Task description -
Go over the entries below line by line, copying each one that contains the word "field".

### Task data ###

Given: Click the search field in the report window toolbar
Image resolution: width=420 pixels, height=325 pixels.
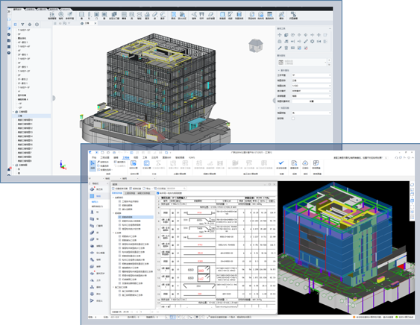Looking at the screenshot, I should (176, 189).
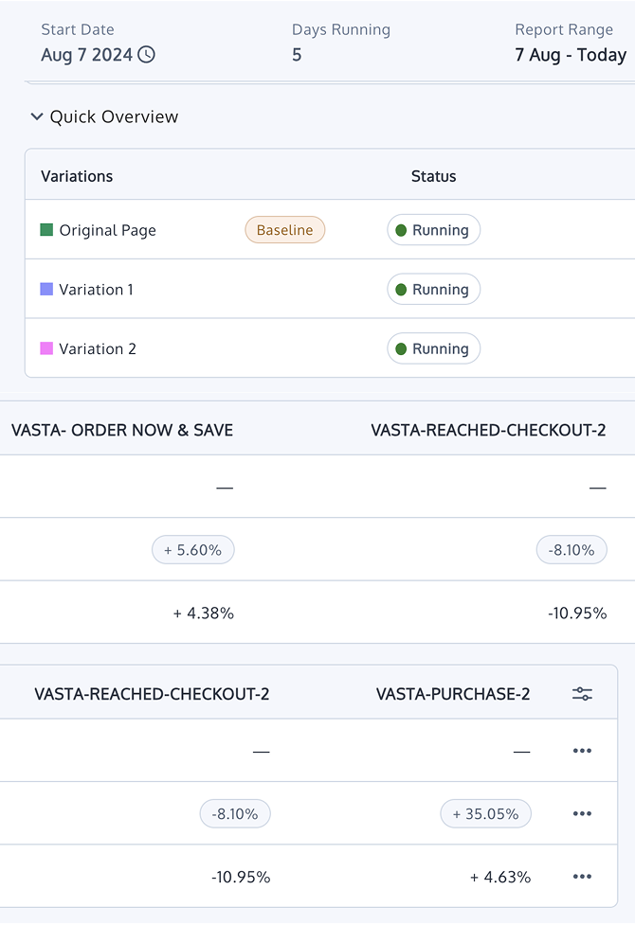Open the three-dot menu in the first row
The image size is (635, 925).
coord(582,751)
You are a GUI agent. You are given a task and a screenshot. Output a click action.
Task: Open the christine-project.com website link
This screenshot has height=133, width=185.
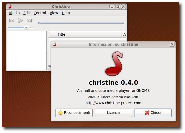point(113,103)
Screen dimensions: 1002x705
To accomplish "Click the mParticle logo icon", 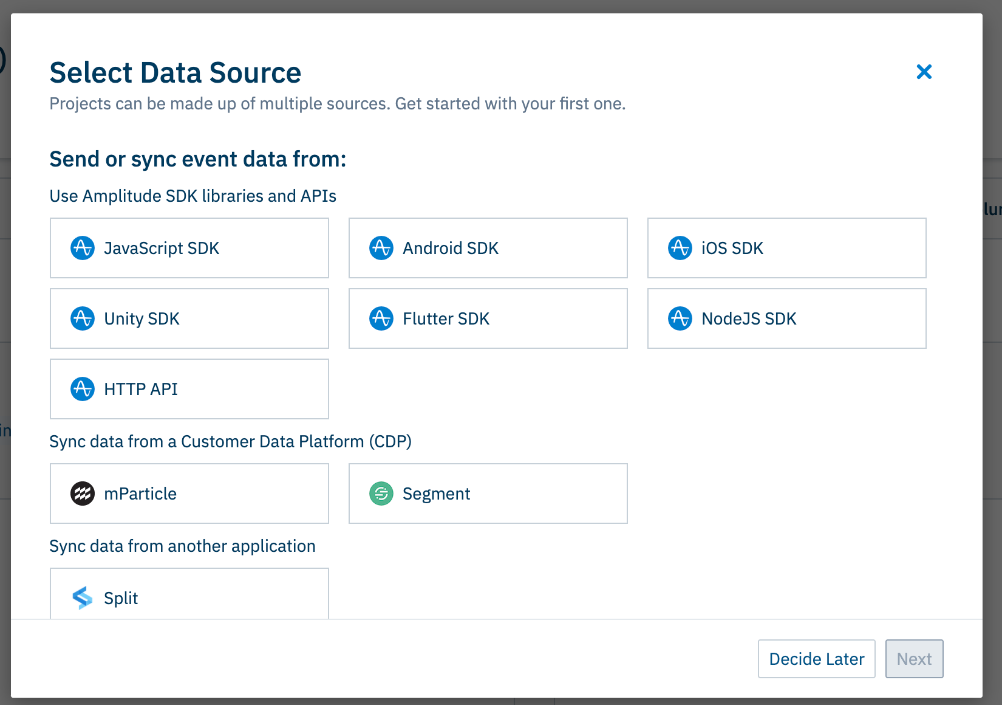I will [x=83, y=494].
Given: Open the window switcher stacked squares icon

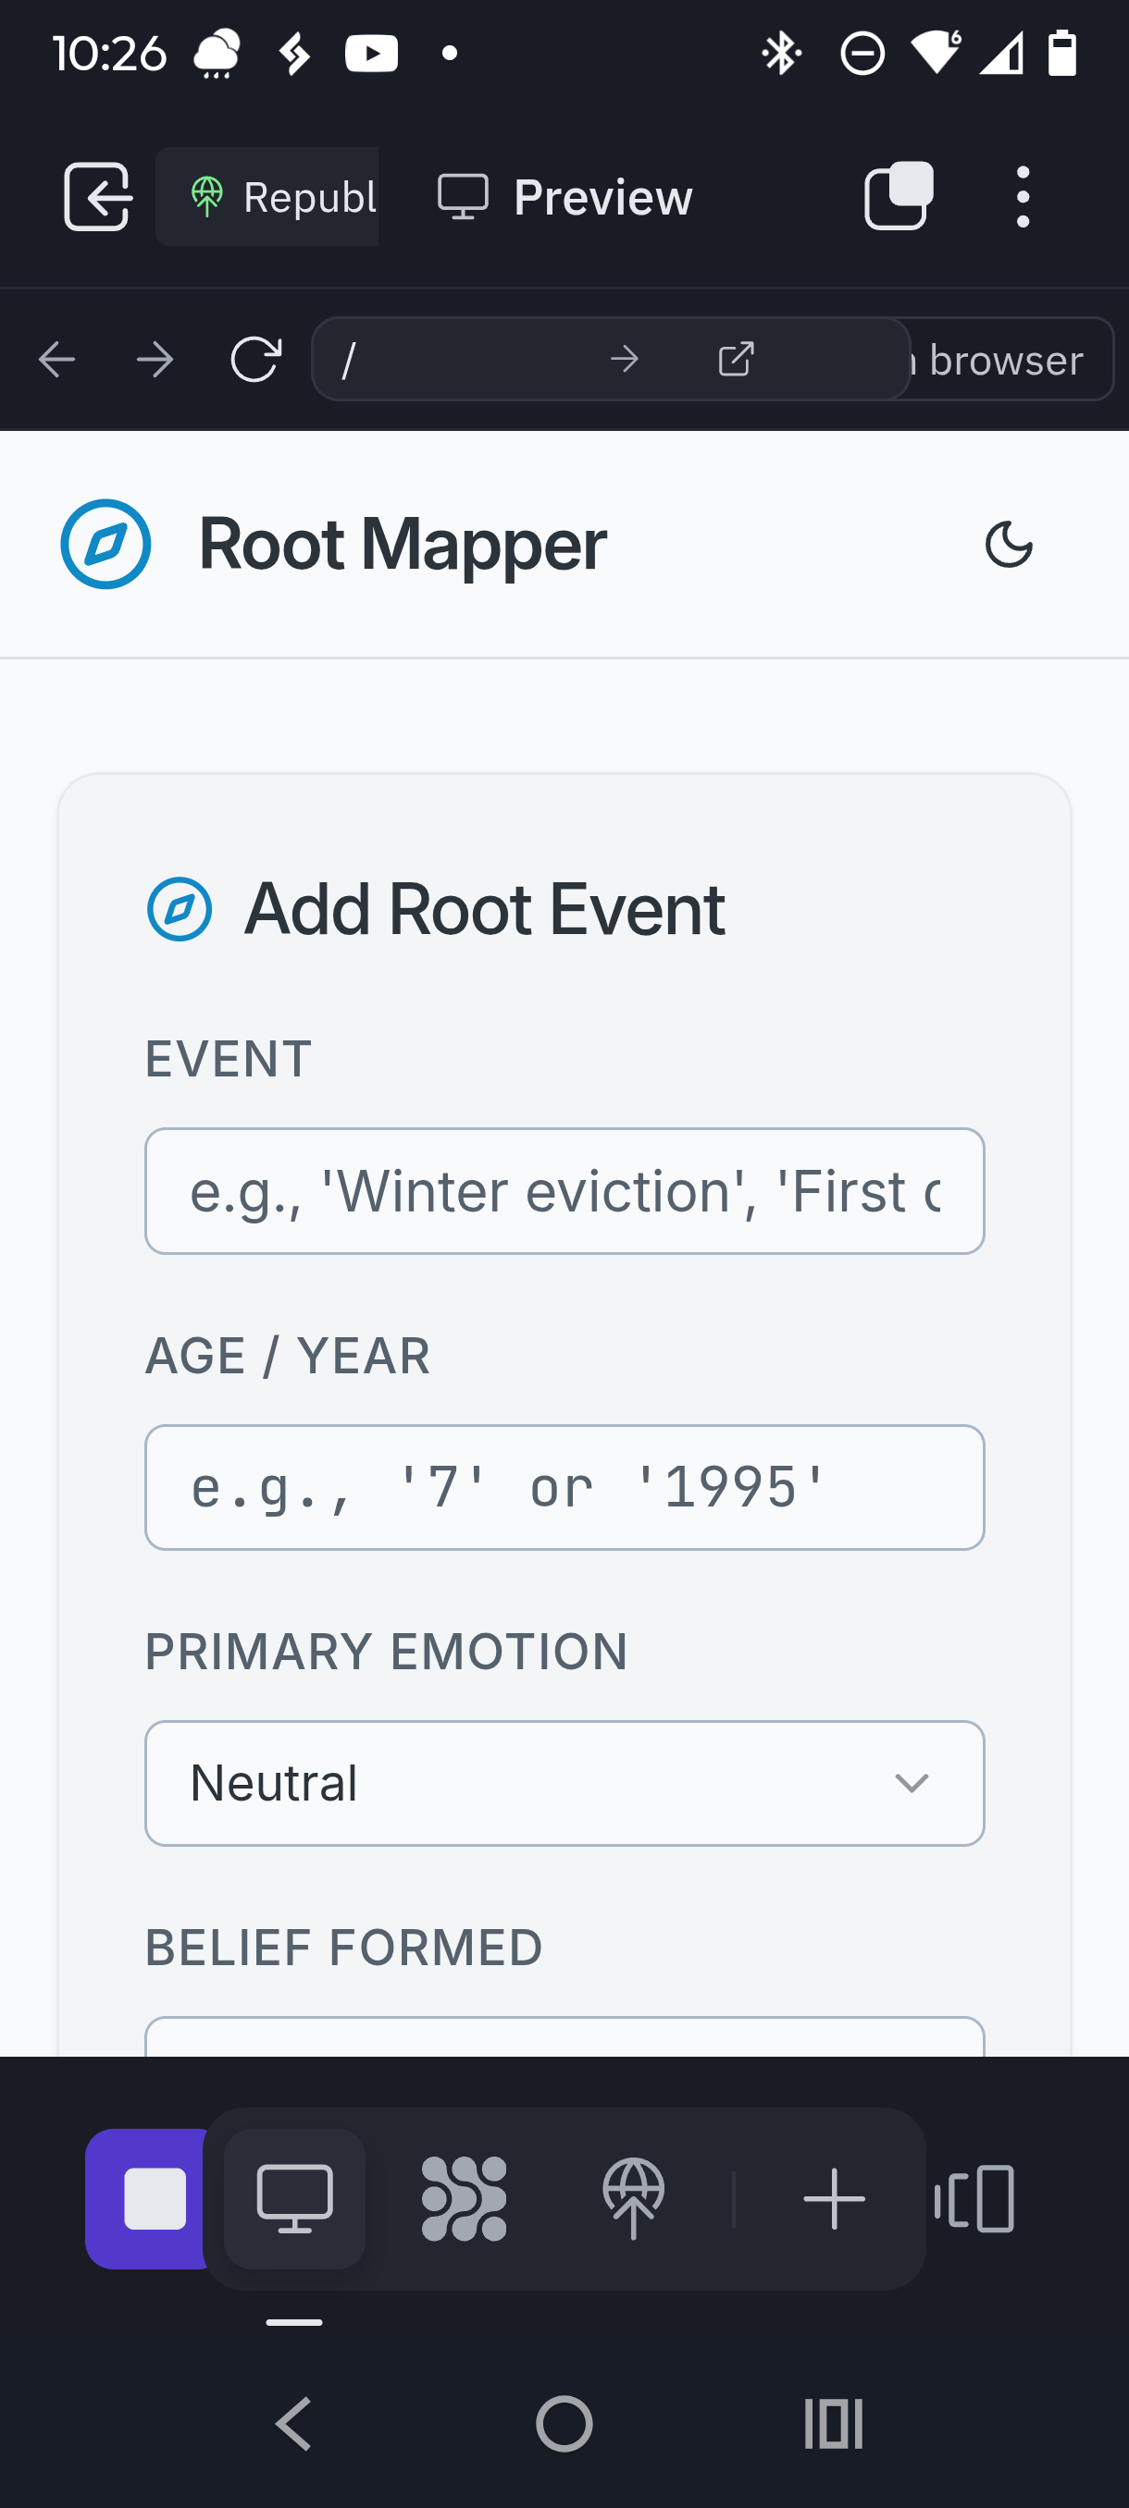Looking at the screenshot, I should (898, 197).
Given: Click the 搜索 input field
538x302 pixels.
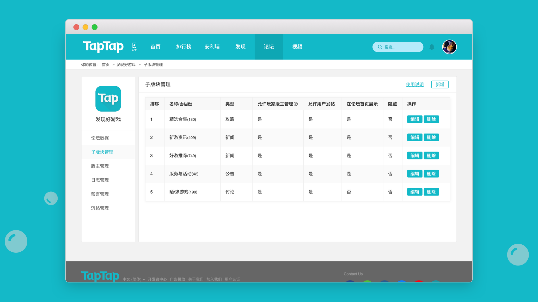Looking at the screenshot, I should (398, 47).
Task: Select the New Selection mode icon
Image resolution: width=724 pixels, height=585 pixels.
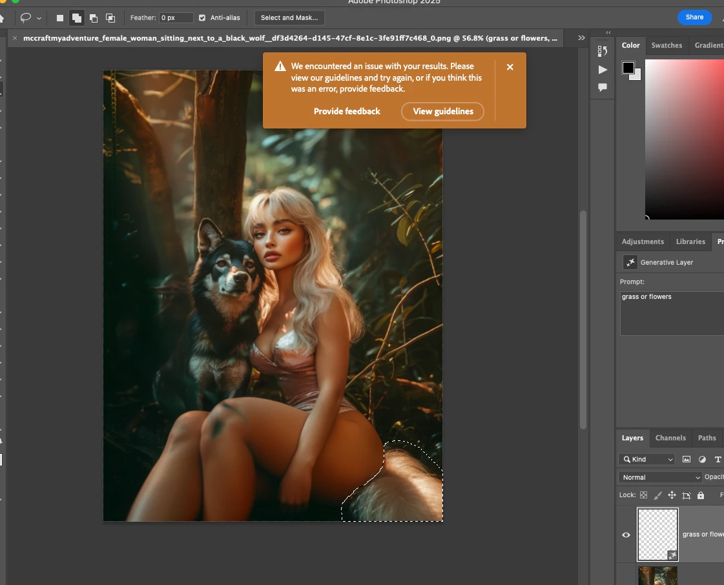Action: [x=60, y=18]
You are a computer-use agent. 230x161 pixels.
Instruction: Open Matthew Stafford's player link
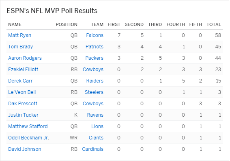tap(28, 126)
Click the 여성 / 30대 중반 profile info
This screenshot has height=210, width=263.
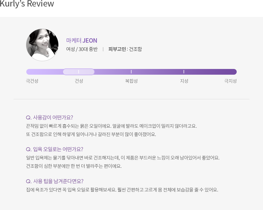[x=82, y=49]
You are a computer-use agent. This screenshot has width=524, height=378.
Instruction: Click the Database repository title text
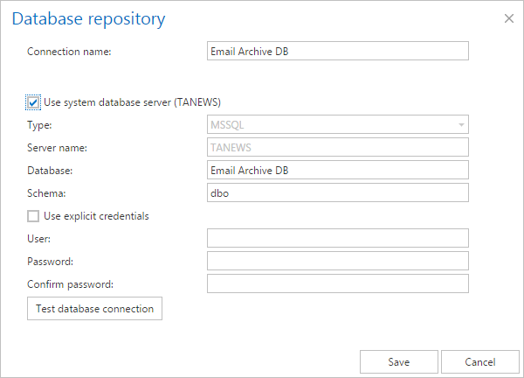(x=89, y=18)
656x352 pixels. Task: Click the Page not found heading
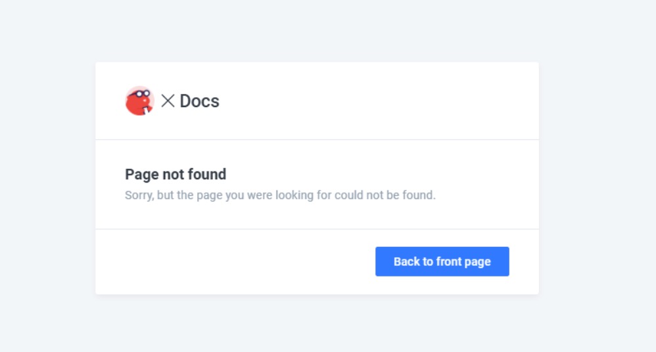176,174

###

Exercise response -
Given: Click the search field in the report window toolbar
Given: Click the 搜索 input field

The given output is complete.